### Given problem 1
According to the model description, what is the total number of parameters in the model?
### Given problem 2
Copy out the model description verbatim, starting at "Training batches (total): 12000" and continuing up to and including "the CNN backbone.".

### Source passage
>> BEGIN

<< Back
This model line has the same structure as the model_0003_xception
with a difference in the backbone CNN model - InceptionResNetv2
instead of the Xception
. InceptionResNetv2
is only a slightly "slower" model, but has roughly twice as many trainable parameters and is significantly deeper (has more layers, so can also learn more complex and more multi-dimensional dependencies).
Training periods: May 7th
(batches: 0-1250, streamed), May 7th-8th
(batches: 1250-12000, streamied)
Training batches (total): 12000
Model summary:
- Total params:
56,470,434
- Trainable params:
56,409,890
- Non-trainable params:
60,544
This model consists of the InceptionResNetv2
model as the CNN backbone, a single densely connected layer and 2 heads containing 3 densely-connected layers with the number of neurons in each of the consecutive layers being divided by 4 for the heads and the regression output layers for each of the heads (outputs). It is almost identical to the model_0003_xception
line with the only difference now we’re using InceptionResNetv2
instead of Xception
as the CNN backbone.

>> END

### Given data
>> BEGIN

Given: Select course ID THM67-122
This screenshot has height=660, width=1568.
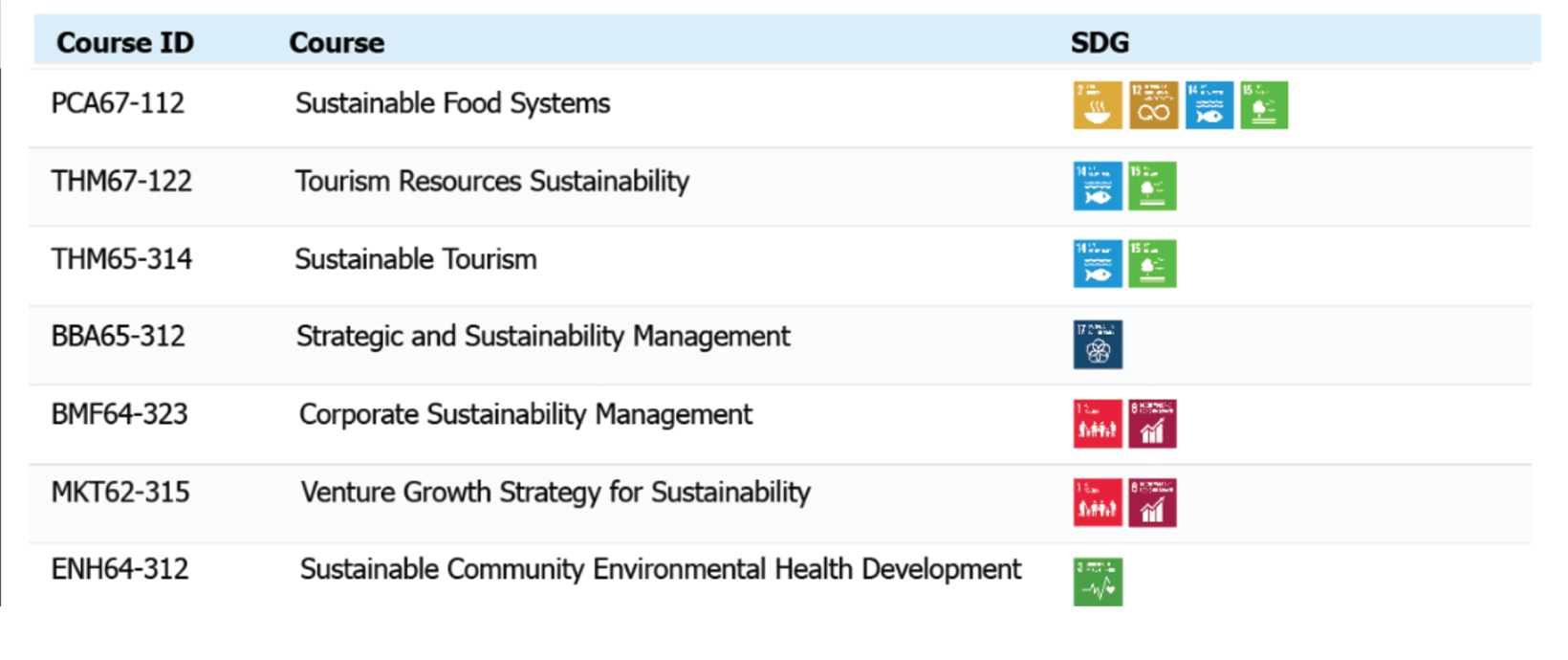Looking at the screenshot, I should pyautogui.click(x=121, y=182).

>> END

### Correct response 1
56,470,434

### Correct response 2
Training batches (total): 12000
Model summary:
- Total params:
56,470,434
- Trainable params:
56,409,890
- Non-trainable params:
60,544
This model consists of the InceptionResNetv2
model as the CNN backbone, a single densely connected layer and 2 heads containing 3 densely-connected layers with the number of neurons in each of the consecutive layers being divided by 4 for the heads and the regression output layers for each of the heads (outputs). It is almost identical to the model_0003_xception
line with the only difference now we’re using InceptionResNetv2
instead of Xception
as the CNN backbone.